Where reading The Dead Love inspires
practice and project of another sort, and then, somehow, re-turns,
reconfiguring ‘here’. These interpretive and interlocking gestures of reading,
writing, and artistic/collective collaboration are, I believe, at the root of
Jared’s practice (one only need turn to the curator’s biography to get a sense
of his poethics: “he believes collectivity and community are important and so…”
one finds his membership in various gatherings where this (re)collectivity
reverberates, like “the mirror in the mirror”, onward, out-word.
4.1 On a visit
to Boston, Mr. Hayes allowed us a glimpse of his always cagy progress-in-process.
He presented a hand-bound chapbook, called Diary:
How to improve the world (you will only make matters worse) 2009 i.m.

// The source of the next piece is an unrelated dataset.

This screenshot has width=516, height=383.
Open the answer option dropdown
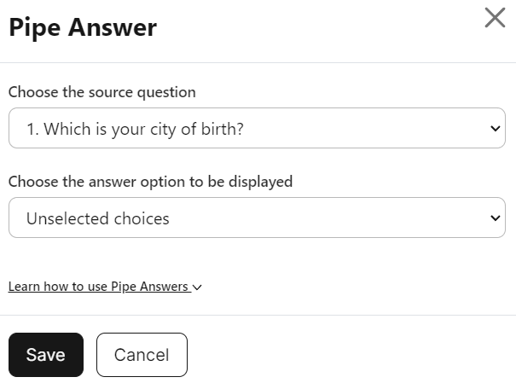pyautogui.click(x=257, y=218)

John Cage. A 20-page quotation of
collage: poetry, philosophy, psychology and international news headlines. Mr.
Hayes may have used this as a source text for this book’s eponymous series
that, I believe, the most finely integrated, trans/formative movement in The Dead Love.

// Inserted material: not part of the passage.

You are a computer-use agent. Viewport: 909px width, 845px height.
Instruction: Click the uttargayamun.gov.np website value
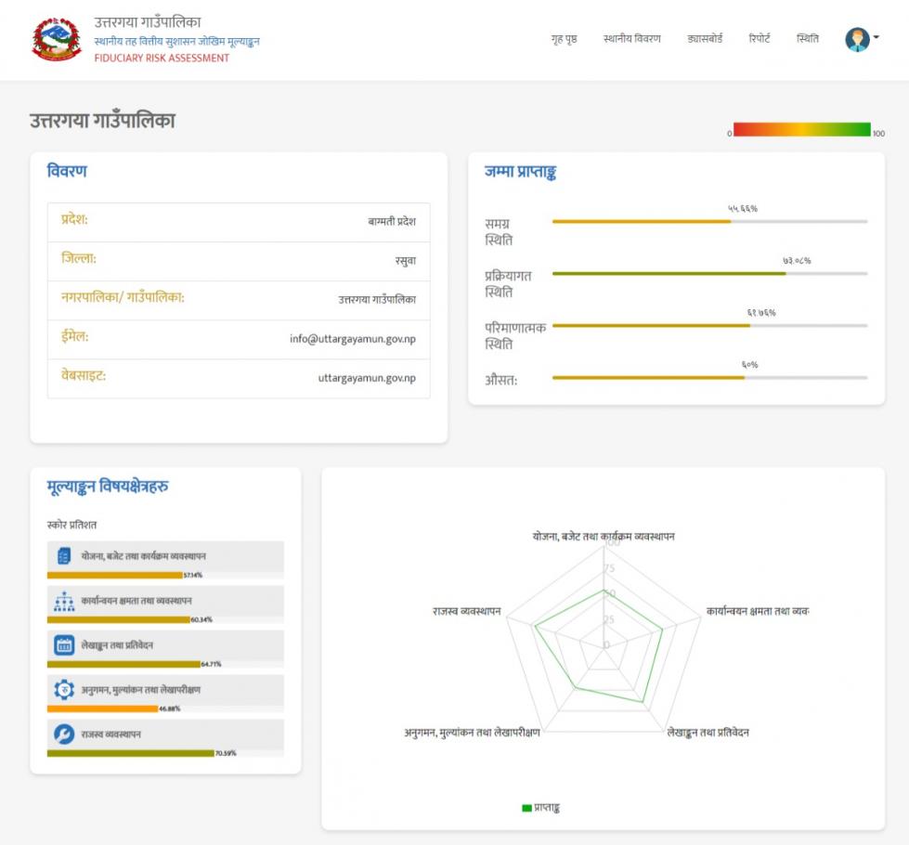pos(367,378)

Diary and Dead Love acknowledge a company of 20th
Century continental philosophers – Agamben, Benjamin, Butler, Derrida, Haraway
– and postmodern experimental writers – Blaser, Howe, Kapil, Notley, et al. Many writers’ concepts inform
these poems’ words (words, who owns
them?), nameless identities froth around the edges of these feats of erased,
delimiting ‘I’s:
without
within
clear mirror care
world behind
leaves of spring
you are dead
without boundaries
lines of fragilization
threshold
of the
individual
threaded
and
what matters
who’s speaking
“i” is nothing
what we come to know
as i sd to my friend
there is no ethics
without
the darkness
breached
how the world is
around us
livingshadow
limitless field
Pick up strands of dialogic, communal echo in lines by Louis
Zukofsky (“clear mirror care”) and Robert Creeley (“as i sd to my friend”) – poets
of previous generation overlap, one seeking out the other in a gesture of
comradeship. I’m reminded of the story, Creeley showing up on the Zukofskys’
door in a rainstorm, and welcomed in, “brought home to a reader, then I was
given hot coffee.” So, be sure, there is
elegy and loss in this great Dead Love,
but there is warmth in its willing acceptance, a talking ear: “prayer to
dialogue / along the shockwave / tell me what you know.”
4.2 And, through. Through to this bottomless,
‘breached darkness’ (reversed), this ‘living shadow/limitless field’ Psychology
of ‘us’: assemblies of shared breath, in this de-centered multitudinous no-self.
An anonymous method points in all directions towards all centers, in an image
Norma Cole recalls in her blurb, from “the dazzling wake”. “Wake”, a Celanesque
polysemy refracts: the course of something proceeded; to keep watch or vigil
over the dead; to become cognizant, aware.
To (re-)turn to a personal inscription, from Mr. Berrigan,
via Mr. Hayes: “Breathing / and everything is clear from here at the center /
like an ordinary man / in red weather.”